### Task to carry out
Extract the listing below and reproduce every line of it verbatim, in the same order and without alteration.

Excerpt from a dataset

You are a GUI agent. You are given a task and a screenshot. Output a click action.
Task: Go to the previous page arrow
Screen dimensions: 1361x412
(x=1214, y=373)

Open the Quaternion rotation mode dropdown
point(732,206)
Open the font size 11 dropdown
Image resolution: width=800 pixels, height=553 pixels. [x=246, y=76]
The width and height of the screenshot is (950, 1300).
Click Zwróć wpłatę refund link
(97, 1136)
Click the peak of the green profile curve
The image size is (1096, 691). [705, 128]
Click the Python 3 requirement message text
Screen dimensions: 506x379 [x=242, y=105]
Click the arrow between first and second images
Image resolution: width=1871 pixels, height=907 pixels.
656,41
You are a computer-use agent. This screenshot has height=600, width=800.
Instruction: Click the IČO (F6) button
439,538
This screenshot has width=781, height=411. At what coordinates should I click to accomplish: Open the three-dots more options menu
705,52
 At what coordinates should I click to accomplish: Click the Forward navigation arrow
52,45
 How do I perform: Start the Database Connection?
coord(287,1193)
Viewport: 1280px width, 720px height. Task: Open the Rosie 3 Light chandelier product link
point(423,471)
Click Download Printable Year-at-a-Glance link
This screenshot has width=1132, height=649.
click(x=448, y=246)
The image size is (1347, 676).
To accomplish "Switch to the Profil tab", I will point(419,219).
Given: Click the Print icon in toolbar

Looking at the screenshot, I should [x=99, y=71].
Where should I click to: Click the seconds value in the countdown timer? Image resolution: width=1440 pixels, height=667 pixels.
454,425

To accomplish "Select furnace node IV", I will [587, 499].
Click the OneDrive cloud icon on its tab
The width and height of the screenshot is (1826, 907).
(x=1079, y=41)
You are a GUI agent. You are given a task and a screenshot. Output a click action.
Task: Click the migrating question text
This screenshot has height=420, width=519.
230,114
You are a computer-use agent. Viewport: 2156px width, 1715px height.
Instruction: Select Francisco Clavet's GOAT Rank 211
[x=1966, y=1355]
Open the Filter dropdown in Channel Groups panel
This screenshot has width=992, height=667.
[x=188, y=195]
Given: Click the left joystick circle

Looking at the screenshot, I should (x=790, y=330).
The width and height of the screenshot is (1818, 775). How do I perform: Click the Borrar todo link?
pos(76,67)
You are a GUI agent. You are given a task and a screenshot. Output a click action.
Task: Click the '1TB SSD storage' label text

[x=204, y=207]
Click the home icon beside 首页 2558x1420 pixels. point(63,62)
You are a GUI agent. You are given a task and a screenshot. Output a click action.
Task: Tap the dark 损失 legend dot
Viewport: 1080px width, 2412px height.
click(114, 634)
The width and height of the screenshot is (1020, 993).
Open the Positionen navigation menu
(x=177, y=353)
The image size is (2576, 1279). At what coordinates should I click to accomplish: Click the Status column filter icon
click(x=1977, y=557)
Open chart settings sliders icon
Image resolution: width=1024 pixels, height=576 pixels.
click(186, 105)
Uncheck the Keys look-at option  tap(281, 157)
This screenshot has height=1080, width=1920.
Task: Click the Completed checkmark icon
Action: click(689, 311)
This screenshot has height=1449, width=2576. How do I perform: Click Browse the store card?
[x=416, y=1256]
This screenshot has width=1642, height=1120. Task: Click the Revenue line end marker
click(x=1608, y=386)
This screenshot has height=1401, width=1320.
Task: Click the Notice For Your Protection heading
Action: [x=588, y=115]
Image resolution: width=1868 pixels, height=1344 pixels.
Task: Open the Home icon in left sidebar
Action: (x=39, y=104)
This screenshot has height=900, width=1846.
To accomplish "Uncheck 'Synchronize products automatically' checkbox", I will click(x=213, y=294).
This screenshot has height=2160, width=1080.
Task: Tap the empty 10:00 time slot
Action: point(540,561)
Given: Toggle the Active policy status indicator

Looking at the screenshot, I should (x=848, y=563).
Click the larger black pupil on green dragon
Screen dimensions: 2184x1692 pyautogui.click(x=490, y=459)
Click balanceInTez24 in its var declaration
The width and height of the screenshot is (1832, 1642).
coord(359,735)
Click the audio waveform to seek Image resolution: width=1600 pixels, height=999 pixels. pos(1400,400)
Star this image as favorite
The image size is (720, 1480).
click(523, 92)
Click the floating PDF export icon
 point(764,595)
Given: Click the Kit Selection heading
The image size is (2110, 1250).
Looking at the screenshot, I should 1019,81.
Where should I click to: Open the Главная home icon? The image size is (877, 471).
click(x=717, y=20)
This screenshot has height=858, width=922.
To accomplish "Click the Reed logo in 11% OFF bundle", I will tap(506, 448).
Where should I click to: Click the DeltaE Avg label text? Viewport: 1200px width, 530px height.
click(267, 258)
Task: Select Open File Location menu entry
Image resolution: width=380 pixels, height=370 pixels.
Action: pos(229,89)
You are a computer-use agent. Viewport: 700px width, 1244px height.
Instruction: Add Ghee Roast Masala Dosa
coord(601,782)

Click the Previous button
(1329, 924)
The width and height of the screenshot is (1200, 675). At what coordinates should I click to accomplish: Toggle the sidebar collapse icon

### Response
You are a GUI agent. You are given a task and a screenshot. Output a click action.
Task: Go to the previous page arrow
Screen dimensions: 1361x412
(x=1214, y=373)

Open the Quaternion rotation mode dropdown
point(732,206)
Open the font size 11 dropdown
Image resolution: width=800 pixels, height=553 pixels. [x=246, y=76]
The width and height of the screenshot is (950, 1300).
Click Zwróć wpłatę refund link
(97, 1136)
Click the peak of the green profile curve
The image size is (1096, 691). [705, 128]
Click the Python 3 requirement message text
Screen dimensions: 506x379 [x=242, y=105]
Click the arrow between first and second images
Image resolution: width=1871 pixels, height=907 pixels.
656,41
You are a computer-use agent. This screenshot has height=600, width=800.
Instruction: Click the IČO (F6) button
439,538
This screenshot has width=781, height=411. At what coordinates should I click to accomplish: Open the three-dots more options menu
705,52
 At what coordinates should I click to accomplish: Click the Forward navigation arrow
52,45
 How do I perform: Start the Database Connection?
coord(287,1193)
Viewport: 1280px width, 720px height. Task: Open the Rosie 3 Light chandelier product link
point(423,471)
Click Download Printable Year-at-a-Glance link
This screenshot has width=1132, height=649.
click(x=448, y=246)
The image size is (1347, 676).
To accomplish "Switch to the Profil tab", I will point(419,219).
Given: Click the Print icon in toolbar

Looking at the screenshot, I should [x=99, y=71].
Where should I click to: Click the seconds value in the countdown timer? Image resolution: width=1440 pixels, height=667 pixels.
454,425

To accomplish "Select furnace node IV", I will [587, 499].
Click the OneDrive cloud icon on its tab
The width and height of the screenshot is (1826, 907).
(x=1079, y=41)
You are a GUI agent. You are given a task and a screenshot. Output a click action.
Task: Click the migrating question text
This screenshot has height=420, width=519.
230,114
You are a computer-use agent. Viewport: 2156px width, 1715px height.
Instruction: Select Francisco Clavet's GOAT Rank 211
[x=1966, y=1355]
Open the Filter dropdown in Channel Groups panel
This screenshot has width=992, height=667.
[x=188, y=195]
Given: Click the left joystick circle

Looking at the screenshot, I should (x=790, y=330).
The width and height of the screenshot is (1818, 775). How do I perform: Click the Borrar todo link?
pos(76,67)
You are a GUI agent. You are given a task and a screenshot. Output a click action.
Task: Click the '1TB SSD storage' label text

[x=204, y=207]
Click the home icon beside 首页 2558x1420 pixels. point(63,62)
You are a GUI agent. You are given a task and a screenshot. Output a click action.
Task: Tap the dark 损失 legend dot
Viewport: 1080px width, 2412px height.
click(114, 634)
The width and height of the screenshot is (1020, 993).
Open the Positionen navigation menu
(x=177, y=353)
The image size is (2576, 1279). At what coordinates should I click to accomplish: Click the Status column filter icon
click(x=1977, y=557)
Open chart settings sliders icon
Image resolution: width=1024 pixels, height=576 pixels.
click(186, 105)
Uncheck the Keys look-at option  tap(281, 157)
This screenshot has height=1080, width=1920.
Task: Click the Completed checkmark icon
Action: click(689, 311)
This screenshot has height=1449, width=2576. How do I perform: Click Browse the store card?
[x=416, y=1256]
This screenshot has width=1642, height=1120. Task: Click the Revenue line end marker
click(x=1608, y=386)
This screenshot has height=1401, width=1320.
Task: Click the Notice For Your Protection heading
Action: [x=588, y=115]
Image resolution: width=1868 pixels, height=1344 pixels.
Task: Open the Home icon in left sidebar
Action: (x=39, y=104)
This screenshot has height=900, width=1846.
To accomplish "Uncheck 'Synchronize products automatically' checkbox", I will click(x=213, y=294).
This screenshot has height=2160, width=1080.
Task: Tap the empty 10:00 time slot
Action: point(540,561)
Given: Toggle the Active policy status indicator

Looking at the screenshot, I should (x=848, y=563).
Click the larger black pupil on green dragon
Screen dimensions: 2184x1692 pyautogui.click(x=490, y=459)
Click balanceInTez24 in its var declaration
The width and height of the screenshot is (1832, 1642).
coord(359,735)
Click the audio waveform to seek Image resolution: width=1600 pixels, height=999 pixels. pos(1400,400)
Star this image as favorite
The image size is (720, 1480).
click(523, 92)
Click the floating PDF export icon
 point(764,595)
Given: Click the Kit Selection heading
The image size is (2110, 1250).
Looking at the screenshot, I should 1019,81.
Where should I click to: Open the Главная home icon? The image size is (877, 471).
click(x=717, y=20)
This screenshot has height=858, width=922.
To accomplish "Click the Reed logo in 11% OFF bundle", I will tap(506, 448).
Where should I click to: Click the DeltaE Avg label text? Viewport: 1200px width, 530px height.
click(267, 258)
Task: Select Open File Location menu entry
Image resolution: width=380 pixels, height=370 pixels.
Action: pos(229,89)
You are a computer-use agent. Viewport: 700px width, 1244px height.
Instruction: Add Ghee Roast Masala Dosa
coord(601,782)

Click the Previous button
(1329, 924)
The width and height of the screenshot is (1200, 675). At what coordinates should I click to accomplish: Toggle the sidebar collapse icon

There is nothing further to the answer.